November 15th - While capturing Morris, the lights of the former Brownhills Council House - The Parkview Centre - caught my eye. It was an interesting original building - not handsome or beautiful, but a tour-de-force of civic pride in a growing town made prosperous by coal and bricks. The brick legacy is reflected in the light terracotta masonry, and engaging detail around the windows, doors and eaves.
Sadly, up until recently, the hundred year old clock has neither been accurate nor reliable, and is affectionately known as the ‘three-faced liar’ to locals.
Recently, the timepiece has been refurbished following welcome work instigated by the Brownhills Local Committee, with new mechanisms and seems to be holding time well; it was a mere minute fast in this picture.
Unfortunately, the civic pride the building and clock conferred has been utterly destroyed by the hideous, architecturally lazy and cheap extensions added in the last decade to make this landmark suitable as a health centre and library.
A more botched, unsuitable conversion would be hard to find.
November 15th - It had been a long day, the energy was low, and I didn’t have much time. I spun up the High Street at teatime and rode the backstreets for a bit. Returning, I looked at something thats so familiar, I rarely pay it much attention: Morris, the Brownhills Miner. Much as I feel uncomfortable with the extravagance in a faltering town, I do love him.
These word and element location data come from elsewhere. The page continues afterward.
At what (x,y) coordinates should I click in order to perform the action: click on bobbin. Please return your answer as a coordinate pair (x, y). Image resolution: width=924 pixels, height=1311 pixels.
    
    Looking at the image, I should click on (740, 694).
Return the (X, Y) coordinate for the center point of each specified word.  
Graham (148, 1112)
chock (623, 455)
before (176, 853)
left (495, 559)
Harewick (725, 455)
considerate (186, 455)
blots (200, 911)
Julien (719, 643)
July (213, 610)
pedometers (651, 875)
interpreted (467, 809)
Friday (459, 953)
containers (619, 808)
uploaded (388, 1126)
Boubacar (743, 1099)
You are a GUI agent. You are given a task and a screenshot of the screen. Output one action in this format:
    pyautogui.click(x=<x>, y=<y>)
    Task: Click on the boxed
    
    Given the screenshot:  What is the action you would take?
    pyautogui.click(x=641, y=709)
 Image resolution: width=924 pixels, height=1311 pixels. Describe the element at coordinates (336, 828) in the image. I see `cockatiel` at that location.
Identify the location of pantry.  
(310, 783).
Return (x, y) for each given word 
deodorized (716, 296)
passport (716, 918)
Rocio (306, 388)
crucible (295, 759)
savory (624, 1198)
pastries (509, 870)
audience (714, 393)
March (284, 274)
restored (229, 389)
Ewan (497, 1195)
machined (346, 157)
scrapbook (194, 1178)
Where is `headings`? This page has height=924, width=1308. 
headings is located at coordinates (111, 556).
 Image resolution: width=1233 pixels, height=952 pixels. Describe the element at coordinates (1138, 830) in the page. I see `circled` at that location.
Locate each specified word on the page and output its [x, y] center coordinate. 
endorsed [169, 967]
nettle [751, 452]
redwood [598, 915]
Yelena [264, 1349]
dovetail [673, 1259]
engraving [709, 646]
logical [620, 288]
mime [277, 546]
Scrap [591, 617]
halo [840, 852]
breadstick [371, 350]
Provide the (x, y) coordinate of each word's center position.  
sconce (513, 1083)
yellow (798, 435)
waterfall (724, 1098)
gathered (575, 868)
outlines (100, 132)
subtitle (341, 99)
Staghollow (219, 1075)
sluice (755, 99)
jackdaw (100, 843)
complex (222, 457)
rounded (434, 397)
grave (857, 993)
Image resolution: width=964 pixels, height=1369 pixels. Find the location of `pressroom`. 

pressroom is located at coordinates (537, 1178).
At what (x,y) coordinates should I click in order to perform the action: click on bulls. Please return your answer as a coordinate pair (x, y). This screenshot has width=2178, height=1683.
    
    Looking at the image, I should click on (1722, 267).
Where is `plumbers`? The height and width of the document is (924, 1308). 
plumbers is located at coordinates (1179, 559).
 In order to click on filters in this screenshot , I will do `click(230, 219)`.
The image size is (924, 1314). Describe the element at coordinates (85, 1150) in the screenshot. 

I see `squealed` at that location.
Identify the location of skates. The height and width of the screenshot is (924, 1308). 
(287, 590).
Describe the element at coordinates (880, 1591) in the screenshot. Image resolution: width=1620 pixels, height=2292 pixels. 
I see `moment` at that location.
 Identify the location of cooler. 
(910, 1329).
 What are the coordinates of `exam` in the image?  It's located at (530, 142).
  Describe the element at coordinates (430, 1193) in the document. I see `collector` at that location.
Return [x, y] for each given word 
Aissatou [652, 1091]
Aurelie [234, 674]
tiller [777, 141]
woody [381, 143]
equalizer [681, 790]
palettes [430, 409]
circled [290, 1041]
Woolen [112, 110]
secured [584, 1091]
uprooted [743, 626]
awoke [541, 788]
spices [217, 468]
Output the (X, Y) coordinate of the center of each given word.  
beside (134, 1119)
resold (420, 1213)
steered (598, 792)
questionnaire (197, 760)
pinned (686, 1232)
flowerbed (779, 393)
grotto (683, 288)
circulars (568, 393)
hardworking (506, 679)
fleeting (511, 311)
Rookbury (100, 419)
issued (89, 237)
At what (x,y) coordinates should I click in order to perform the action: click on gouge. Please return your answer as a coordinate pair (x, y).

John McKenna’s work in drafting all those fragments, then welding them together in a finite-element model like this is stunning, and always has been. So much better than the laser cut by numbers tat in Walsall Wood, this took a really skilled artist a huge amount of time to design, facilitate and build. I just wish the blue lights didn’t make it look so cheap.
Morris is such an obvious and cliched subject, I’ve only rarely featured him here, but it’s worth it, once in a while, just to share him. The politics and cost aside, it’s a terrific thing.
December 13th - Further along the canal,I played again with night photography. Interesting that the lack of moonlight tonight made for such grainy images, but I like them, all the same. I hated it at first, but I’m quite getting to like the ghost-flats in Brownhills. The colour comes alive at night.
November 13th - Heading home from work late again, I hit the canal for a bit of a mental challenge. It’s been a hard couple of days, and night riding in a darker than usual environment is really good for clearing the head. I wait until I get to a dark spot, then kill the lights for a bit. It’s great fun.
This image is taken without flash, and this is how it looks from the bike.
The front light I’m using at the moment - a Hope Technology Vision R4 - is great, and bright enough to stun a badger. Here, it’s on the lowest of three ‘trail’ settings, and it’s more than adequate for tiding in woodland at night.
As soon as the weather clears, going to try it out on the Chase one evening…
November 1st - On the other hand around by St. Jame’s Church, things were atmospheric in a different way. None of the street lighting in the paths through the church grounds is working, and the area is dark, peaceful and atmospheric. The photography was poor, but I liked the shadows, the sodium light and the otherworldliness. Must come back and do this with a better camera.